• What the exercise asks: Rewrite the passage of the text below on business after COVID that starts at "One of the greatest" and ends after "each of them.", replacing "holiday season" with "summer season".

• Text shown:

______________________________

After COVID – what’s going on, and what happens next?
One of the greatest challenges for anyone running a business at the moment is the lack of any certainty about what to expect next. As the holiday season approaches there are two critical factors that we are finding extremely challenging. Firstly, when will the borders around the country open? Secondly, where can we find the people we need to help businesses rebuild as they open up again?
Running a national operation with offices in the three east coast capitals gives us an ability to compare what is going on in each of the three major States. While we supply clients all around Australia, the vast majority of our work is in Victoria, New South Wales and Queensland. The current environment in Tourism & Hospitality, Aged Care & Health is very different in each of them.

______________________________

• Data block:
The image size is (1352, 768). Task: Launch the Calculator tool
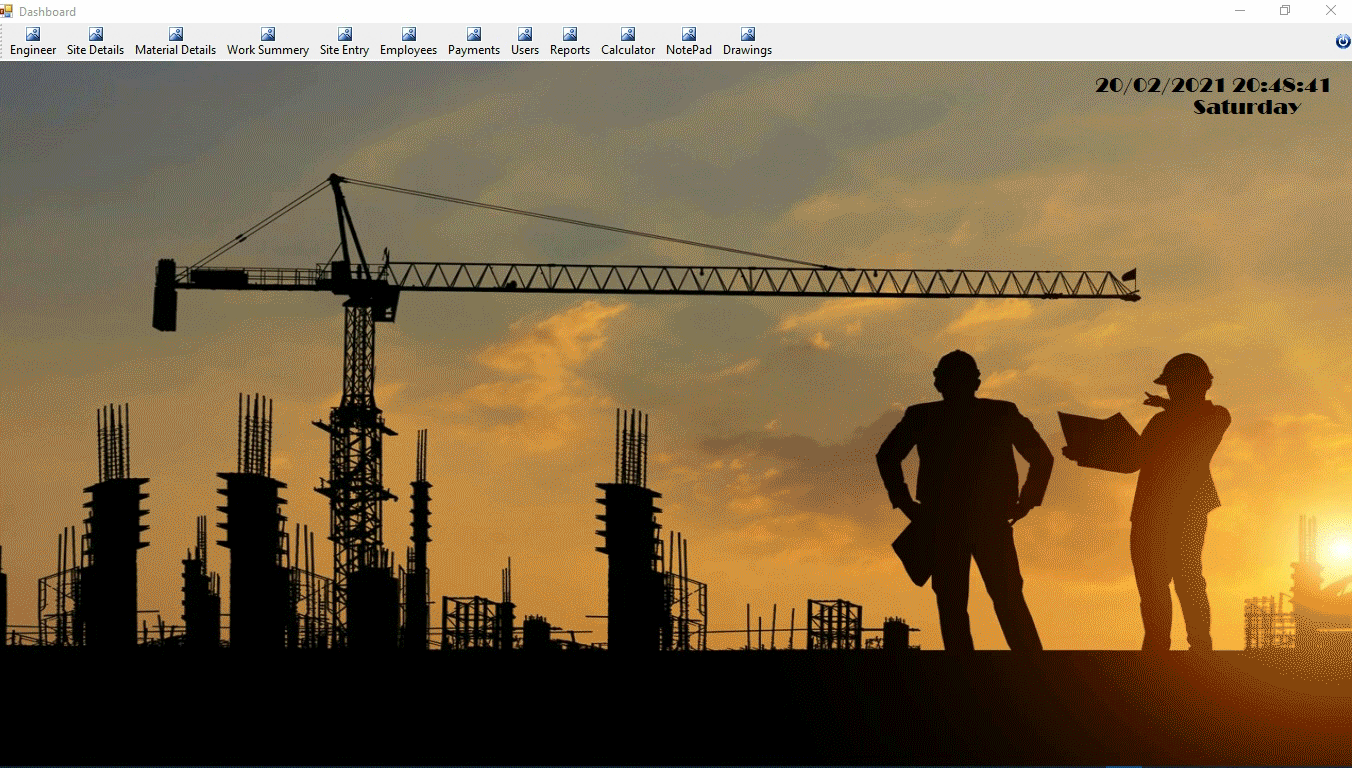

______________________________

• Task answer:
One of the greatest challenges for anyone running a business at the moment is the lack of any certainty about what to expect next. As the summer season approaches there are two critical factors that we are finding extremely challenging. Firstly, when will the borders around the country open? Secondly, where can we find the people we need to help businesses rebuild as they open up again?
Running a national operation with offices in the three east coast capitals gives us an ability to compare what is going on in each of the three major States. While we supply clients all around Australia, the vast majority of our work is in Victoria, New South Wales and Queensland. The current environment in Tourism & Hospitality, Aged Care & Health is very different in each of them.